_EXERCISE TASK_
Repeat, word for word, the part of the listing that opens with the line containing "Given: Select assignees" and closes with the line containing "point(260,87)".

_DATA LISTING_
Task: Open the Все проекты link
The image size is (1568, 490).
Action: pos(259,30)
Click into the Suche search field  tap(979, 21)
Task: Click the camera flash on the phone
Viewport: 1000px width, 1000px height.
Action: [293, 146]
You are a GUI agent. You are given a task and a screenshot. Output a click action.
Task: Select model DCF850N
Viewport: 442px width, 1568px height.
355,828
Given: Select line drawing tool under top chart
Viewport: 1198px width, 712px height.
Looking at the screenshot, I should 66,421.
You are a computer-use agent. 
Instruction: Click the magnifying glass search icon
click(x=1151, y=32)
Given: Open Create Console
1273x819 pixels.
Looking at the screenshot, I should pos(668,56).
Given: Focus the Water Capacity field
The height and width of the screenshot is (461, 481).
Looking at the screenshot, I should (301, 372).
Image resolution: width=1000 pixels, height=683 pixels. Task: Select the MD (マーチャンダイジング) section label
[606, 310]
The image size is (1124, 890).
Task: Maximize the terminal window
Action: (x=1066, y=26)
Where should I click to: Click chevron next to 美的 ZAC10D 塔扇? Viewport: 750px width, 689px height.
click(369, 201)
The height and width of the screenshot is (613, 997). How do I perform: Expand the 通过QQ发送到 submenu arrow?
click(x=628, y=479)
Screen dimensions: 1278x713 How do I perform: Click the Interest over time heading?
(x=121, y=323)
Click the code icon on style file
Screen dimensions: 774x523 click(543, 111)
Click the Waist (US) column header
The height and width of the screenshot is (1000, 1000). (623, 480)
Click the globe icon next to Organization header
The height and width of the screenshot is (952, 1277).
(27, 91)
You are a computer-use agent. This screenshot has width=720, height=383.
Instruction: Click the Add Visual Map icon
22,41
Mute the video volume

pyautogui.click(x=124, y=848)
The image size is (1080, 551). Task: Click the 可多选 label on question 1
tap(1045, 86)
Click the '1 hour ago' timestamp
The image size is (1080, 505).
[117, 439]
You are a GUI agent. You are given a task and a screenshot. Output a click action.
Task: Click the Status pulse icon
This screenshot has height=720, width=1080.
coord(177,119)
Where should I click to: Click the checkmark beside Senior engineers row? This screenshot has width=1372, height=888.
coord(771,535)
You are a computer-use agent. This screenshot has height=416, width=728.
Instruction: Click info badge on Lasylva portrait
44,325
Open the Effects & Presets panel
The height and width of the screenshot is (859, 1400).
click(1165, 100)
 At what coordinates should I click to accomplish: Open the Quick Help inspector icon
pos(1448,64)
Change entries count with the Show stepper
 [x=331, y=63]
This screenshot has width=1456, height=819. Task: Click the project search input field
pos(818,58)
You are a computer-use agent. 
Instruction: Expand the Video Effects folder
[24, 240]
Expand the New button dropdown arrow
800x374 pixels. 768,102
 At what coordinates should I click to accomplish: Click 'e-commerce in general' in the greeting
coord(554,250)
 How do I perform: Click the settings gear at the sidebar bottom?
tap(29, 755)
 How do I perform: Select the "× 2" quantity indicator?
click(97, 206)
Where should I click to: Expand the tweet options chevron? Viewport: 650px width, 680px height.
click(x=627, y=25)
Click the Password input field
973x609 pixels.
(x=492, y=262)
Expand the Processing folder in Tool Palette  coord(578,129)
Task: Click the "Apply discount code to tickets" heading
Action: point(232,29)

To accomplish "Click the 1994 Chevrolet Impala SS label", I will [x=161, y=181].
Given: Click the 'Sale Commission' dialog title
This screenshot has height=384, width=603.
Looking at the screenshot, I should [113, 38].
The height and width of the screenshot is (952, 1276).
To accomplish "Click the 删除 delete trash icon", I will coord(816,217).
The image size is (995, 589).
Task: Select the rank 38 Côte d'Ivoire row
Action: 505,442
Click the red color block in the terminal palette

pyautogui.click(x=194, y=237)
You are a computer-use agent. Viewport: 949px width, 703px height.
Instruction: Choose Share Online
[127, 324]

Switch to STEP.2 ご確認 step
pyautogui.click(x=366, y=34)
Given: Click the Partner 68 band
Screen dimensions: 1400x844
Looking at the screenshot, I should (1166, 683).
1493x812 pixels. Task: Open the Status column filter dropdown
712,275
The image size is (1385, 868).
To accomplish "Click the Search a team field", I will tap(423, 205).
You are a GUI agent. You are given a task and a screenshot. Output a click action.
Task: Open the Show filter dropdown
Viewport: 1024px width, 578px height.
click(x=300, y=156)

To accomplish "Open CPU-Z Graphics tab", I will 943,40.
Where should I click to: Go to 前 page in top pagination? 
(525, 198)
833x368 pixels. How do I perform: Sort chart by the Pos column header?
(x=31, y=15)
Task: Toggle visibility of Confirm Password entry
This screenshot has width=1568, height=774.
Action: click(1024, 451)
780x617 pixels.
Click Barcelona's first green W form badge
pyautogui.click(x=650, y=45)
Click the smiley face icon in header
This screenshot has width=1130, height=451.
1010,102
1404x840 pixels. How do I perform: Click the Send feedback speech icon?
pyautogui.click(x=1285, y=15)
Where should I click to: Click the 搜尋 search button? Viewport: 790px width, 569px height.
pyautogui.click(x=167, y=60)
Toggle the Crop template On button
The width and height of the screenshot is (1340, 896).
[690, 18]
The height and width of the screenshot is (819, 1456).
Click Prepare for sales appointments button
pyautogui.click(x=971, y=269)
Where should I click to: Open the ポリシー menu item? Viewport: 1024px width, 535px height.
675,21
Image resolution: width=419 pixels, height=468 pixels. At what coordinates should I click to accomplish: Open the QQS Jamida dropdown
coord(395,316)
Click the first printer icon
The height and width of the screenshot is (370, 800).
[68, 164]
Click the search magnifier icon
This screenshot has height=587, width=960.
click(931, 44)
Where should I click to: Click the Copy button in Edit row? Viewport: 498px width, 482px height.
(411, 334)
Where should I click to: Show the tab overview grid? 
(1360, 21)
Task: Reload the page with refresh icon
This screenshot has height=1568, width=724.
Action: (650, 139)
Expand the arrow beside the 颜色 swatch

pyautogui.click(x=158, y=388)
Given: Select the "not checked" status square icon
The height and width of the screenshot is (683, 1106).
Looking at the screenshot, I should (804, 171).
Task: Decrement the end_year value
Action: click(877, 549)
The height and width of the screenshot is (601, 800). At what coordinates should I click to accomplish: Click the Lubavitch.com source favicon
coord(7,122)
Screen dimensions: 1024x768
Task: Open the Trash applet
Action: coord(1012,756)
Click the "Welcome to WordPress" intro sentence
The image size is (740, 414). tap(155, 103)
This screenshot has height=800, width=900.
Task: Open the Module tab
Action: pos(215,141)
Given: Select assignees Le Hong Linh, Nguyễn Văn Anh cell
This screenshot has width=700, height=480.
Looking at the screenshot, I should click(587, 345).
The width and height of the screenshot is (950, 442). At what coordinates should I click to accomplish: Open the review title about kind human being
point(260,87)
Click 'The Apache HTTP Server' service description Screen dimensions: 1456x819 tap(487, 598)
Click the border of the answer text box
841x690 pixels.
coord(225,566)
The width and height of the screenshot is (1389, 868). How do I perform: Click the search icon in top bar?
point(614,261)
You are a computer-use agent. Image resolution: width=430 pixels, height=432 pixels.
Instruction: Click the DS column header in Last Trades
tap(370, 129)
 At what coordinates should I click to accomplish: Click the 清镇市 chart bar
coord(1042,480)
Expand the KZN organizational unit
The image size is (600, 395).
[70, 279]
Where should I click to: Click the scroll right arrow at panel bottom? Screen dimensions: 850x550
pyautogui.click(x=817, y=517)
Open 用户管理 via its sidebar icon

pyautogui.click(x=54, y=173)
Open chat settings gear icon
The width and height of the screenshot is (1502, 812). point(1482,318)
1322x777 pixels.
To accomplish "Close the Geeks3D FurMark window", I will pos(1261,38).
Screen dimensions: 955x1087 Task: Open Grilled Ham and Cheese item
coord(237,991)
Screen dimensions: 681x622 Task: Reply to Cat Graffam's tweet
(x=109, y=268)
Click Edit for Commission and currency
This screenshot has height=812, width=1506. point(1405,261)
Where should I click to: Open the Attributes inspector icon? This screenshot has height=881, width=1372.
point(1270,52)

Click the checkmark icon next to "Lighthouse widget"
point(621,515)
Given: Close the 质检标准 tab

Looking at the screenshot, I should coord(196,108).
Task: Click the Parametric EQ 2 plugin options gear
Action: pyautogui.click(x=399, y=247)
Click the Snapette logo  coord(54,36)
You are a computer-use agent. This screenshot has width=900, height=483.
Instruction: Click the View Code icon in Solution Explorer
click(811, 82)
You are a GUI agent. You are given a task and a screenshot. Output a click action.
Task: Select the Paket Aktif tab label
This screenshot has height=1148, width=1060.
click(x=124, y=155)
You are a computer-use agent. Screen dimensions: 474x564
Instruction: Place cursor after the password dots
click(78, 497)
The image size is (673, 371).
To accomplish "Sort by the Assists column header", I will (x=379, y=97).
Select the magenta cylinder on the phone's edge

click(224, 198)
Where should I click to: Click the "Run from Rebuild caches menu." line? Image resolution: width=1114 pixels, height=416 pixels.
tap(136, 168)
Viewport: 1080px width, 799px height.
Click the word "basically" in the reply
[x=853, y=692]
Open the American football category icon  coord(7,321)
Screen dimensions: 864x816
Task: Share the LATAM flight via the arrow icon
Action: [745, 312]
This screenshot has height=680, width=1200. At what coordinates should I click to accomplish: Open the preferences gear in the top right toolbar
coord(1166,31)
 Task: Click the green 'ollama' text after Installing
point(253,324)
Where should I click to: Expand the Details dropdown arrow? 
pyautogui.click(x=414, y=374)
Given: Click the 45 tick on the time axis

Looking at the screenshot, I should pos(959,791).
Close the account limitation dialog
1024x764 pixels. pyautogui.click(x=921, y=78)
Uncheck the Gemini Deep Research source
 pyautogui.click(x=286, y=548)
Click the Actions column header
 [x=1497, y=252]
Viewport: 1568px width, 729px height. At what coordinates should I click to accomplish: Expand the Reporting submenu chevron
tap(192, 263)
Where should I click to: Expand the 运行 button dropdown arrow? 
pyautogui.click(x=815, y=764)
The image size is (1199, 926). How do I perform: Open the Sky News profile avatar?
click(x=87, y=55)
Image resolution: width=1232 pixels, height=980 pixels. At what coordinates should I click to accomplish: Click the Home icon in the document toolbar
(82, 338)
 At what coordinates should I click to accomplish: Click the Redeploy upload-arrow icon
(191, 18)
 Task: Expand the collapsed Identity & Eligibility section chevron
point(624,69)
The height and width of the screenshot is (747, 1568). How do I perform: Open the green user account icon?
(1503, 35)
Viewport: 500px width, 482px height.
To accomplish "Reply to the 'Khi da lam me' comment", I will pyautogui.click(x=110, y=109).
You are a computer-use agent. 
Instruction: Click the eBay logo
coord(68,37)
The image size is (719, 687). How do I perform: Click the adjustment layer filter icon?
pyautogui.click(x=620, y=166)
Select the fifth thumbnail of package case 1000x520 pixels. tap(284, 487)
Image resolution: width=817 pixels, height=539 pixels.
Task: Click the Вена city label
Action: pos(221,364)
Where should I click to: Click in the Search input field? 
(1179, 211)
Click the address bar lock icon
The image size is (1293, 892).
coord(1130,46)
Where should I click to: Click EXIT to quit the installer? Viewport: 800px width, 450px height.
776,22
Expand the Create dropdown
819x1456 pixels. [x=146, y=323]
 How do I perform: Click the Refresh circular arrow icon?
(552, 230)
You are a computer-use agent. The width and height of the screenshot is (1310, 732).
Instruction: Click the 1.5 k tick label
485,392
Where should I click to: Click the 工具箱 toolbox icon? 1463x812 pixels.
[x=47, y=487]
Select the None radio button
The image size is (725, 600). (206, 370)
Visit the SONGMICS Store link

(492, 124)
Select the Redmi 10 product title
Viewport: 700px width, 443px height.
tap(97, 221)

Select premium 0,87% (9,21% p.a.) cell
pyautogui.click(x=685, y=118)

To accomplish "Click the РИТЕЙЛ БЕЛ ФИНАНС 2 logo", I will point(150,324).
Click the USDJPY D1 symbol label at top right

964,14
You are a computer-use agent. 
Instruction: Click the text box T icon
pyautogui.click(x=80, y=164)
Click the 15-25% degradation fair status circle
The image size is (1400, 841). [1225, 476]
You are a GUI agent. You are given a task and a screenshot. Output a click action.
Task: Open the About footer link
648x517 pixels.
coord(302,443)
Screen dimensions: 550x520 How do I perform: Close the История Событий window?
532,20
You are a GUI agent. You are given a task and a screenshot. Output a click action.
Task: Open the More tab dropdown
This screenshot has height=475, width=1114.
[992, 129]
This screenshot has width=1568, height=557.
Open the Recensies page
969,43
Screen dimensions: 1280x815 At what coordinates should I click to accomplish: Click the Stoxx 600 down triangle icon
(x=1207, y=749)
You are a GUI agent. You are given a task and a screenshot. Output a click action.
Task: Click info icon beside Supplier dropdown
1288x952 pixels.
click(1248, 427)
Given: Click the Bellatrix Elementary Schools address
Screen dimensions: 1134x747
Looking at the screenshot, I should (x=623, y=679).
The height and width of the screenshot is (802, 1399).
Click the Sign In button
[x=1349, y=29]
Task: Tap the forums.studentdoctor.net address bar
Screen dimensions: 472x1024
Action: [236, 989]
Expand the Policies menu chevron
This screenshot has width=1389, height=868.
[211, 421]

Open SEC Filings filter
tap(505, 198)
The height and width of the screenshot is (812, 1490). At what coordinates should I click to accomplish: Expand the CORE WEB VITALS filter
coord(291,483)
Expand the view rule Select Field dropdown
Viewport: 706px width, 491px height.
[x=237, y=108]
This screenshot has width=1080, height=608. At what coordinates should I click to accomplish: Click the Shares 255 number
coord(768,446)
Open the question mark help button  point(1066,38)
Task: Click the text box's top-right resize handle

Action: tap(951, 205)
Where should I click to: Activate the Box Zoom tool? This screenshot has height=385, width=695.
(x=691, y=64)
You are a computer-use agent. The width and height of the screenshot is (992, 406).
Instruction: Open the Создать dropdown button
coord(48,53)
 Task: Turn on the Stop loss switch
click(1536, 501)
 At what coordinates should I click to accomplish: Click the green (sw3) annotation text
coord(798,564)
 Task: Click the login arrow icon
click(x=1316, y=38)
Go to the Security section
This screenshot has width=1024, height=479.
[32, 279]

_EXERCISE ANSWER_
Given: Select assignees Le Hong Linh, Nguyễn Văn Anh cell
This screenshot has width=700, height=480.
Looking at the screenshot, I should click(587, 345).
The width and height of the screenshot is (950, 442). At what coordinates should I click to accomplish: Open the review title about kind human being
point(260,87)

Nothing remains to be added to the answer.